*** Opening of TASK INPUT ***
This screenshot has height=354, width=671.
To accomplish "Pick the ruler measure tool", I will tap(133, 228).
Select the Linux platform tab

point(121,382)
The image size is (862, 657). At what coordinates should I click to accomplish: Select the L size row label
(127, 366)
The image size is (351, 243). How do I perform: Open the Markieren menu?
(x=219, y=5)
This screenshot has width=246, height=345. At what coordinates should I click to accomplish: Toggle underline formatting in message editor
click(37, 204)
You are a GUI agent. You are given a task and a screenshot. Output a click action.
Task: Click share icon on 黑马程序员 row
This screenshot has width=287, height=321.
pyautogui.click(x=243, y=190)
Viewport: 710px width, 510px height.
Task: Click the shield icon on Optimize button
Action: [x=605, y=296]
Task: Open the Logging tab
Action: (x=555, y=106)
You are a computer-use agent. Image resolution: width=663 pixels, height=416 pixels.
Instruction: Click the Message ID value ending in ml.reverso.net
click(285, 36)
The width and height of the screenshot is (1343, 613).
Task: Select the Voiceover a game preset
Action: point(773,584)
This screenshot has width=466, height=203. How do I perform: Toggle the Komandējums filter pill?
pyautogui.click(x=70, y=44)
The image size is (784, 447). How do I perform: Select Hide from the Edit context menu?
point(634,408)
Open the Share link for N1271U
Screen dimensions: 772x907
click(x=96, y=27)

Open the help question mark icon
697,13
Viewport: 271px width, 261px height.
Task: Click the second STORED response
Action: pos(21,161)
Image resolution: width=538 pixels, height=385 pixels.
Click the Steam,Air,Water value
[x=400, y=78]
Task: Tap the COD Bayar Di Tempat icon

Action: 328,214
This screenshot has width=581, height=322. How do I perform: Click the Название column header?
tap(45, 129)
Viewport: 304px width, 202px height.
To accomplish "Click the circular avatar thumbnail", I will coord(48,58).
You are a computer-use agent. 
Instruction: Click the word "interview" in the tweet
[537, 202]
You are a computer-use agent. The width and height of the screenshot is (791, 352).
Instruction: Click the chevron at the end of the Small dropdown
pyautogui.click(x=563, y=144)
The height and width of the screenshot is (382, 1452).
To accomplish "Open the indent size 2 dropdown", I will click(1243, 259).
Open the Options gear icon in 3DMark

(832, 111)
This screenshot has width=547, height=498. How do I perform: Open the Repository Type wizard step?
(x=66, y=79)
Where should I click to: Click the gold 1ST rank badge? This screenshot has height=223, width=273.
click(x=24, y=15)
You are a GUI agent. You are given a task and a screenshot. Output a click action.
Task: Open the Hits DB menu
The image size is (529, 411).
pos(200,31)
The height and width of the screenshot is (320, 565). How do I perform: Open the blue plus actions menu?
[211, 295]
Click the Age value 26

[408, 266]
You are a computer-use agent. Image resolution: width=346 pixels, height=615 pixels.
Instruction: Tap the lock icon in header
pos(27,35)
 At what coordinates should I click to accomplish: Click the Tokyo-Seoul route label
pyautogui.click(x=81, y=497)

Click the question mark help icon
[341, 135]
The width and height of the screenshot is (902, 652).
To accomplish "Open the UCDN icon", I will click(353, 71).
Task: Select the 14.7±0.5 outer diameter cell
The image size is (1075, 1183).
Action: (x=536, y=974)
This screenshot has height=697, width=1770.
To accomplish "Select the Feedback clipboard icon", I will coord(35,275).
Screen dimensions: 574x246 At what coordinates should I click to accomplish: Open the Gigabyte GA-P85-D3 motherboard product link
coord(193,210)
*** Close of TASK INPUT ***
▸ DESCRIPTION OF THE TASK
Nothing in the data above may be skipped; repeat it all exactly.

▸ TASK SOLUTION
This screenshot has height=354, width=671.
To accomplish "Pick the ruler measure tool", I will tap(133, 228).
Select the Linux platform tab

point(121,382)
The image size is (862, 657). At what coordinates should I click to accomplish: Select the L size row label
(127, 366)
The image size is (351, 243). How do I perform: Open the Markieren menu?
(x=219, y=5)
This screenshot has width=246, height=345. At what coordinates should I click to accomplish: Toggle underline formatting in message editor
click(37, 204)
You are a GUI agent. You are given a task and a screenshot. Output a click action.
Task: Click share icon on 黑马程序员 row
This screenshot has width=287, height=321.
pyautogui.click(x=243, y=190)
Viewport: 710px width, 510px height.
Task: Click the shield icon on Optimize button
Action: [x=605, y=296]
Task: Open the Logging tab
Action: (x=555, y=106)
You are a computer-use agent. Image resolution: width=663 pixels, height=416 pixels.
Instruction: Click the Message ID value ending in ml.reverso.net
click(285, 36)
The width and height of the screenshot is (1343, 613).
Task: Select the Voiceover a game preset
Action: point(773,584)
This screenshot has width=466, height=203. How do I perform: Toggle the Komandējums filter pill?
pyautogui.click(x=70, y=44)
The image size is (784, 447). How do I perform: Select Hide from the Edit context menu?
point(634,408)
Open the Share link for N1271U
Screen dimensions: 772x907
click(x=96, y=27)

Open the help question mark icon
697,13
Viewport: 271px width, 261px height.
Task: Click the second STORED response
Action: pos(21,161)
Image resolution: width=538 pixels, height=385 pixels.
Click the Steam,Air,Water value
[x=400, y=78]
Task: Tap the COD Bayar Di Tempat icon

Action: 328,214
This screenshot has width=581, height=322. How do I perform: Click the Название column header?
tap(45, 129)
Viewport: 304px width, 202px height.
To accomplish "Click the circular avatar thumbnail", I will coord(48,58).
You are a computer-use agent. 
Instruction: Click the word "interview" in the tweet
[537, 202]
You are a computer-use agent. The width and height of the screenshot is (791, 352).
Instruction: Click the chevron at the end of the Small dropdown
pyautogui.click(x=563, y=144)
The height and width of the screenshot is (382, 1452).
To accomplish "Open the indent size 2 dropdown", I will click(1243, 259).
Open the Options gear icon in 3DMark

(832, 111)
This screenshot has width=547, height=498. How do I perform: Open the Repository Type wizard step?
(x=66, y=79)
Where should I click to: Click the gold 1ST rank badge? This screenshot has height=223, width=273.
click(x=24, y=15)
You are a GUI agent. You are given a task and a screenshot. Output a click action.
Task: Open the Hits DB menu
The image size is (529, 411).
pos(200,31)
The height and width of the screenshot is (320, 565). How do I perform: Open the blue plus actions menu?
[211, 295]
Click the Age value 26

[408, 266]
You are a computer-use agent. Image resolution: width=346 pixels, height=615 pixels.
Instruction: Tap the lock icon in header
pos(27,35)
 At what coordinates should I click to accomplish: Click the Tokyo-Seoul route label
pyautogui.click(x=81, y=497)

Click the question mark help icon
[341, 135]
The width and height of the screenshot is (902, 652).
To accomplish "Open the UCDN icon", I will click(353, 71).
Task: Select the 14.7±0.5 outer diameter cell
The image size is (1075, 1183).
Action: (x=536, y=974)
This screenshot has height=697, width=1770.
To accomplish "Select the Feedback clipboard icon", I will coord(35,275).
Screen dimensions: 574x246 At what coordinates should I click to accomplish: Open the Gigabyte GA-P85-D3 motherboard product link
coord(193,210)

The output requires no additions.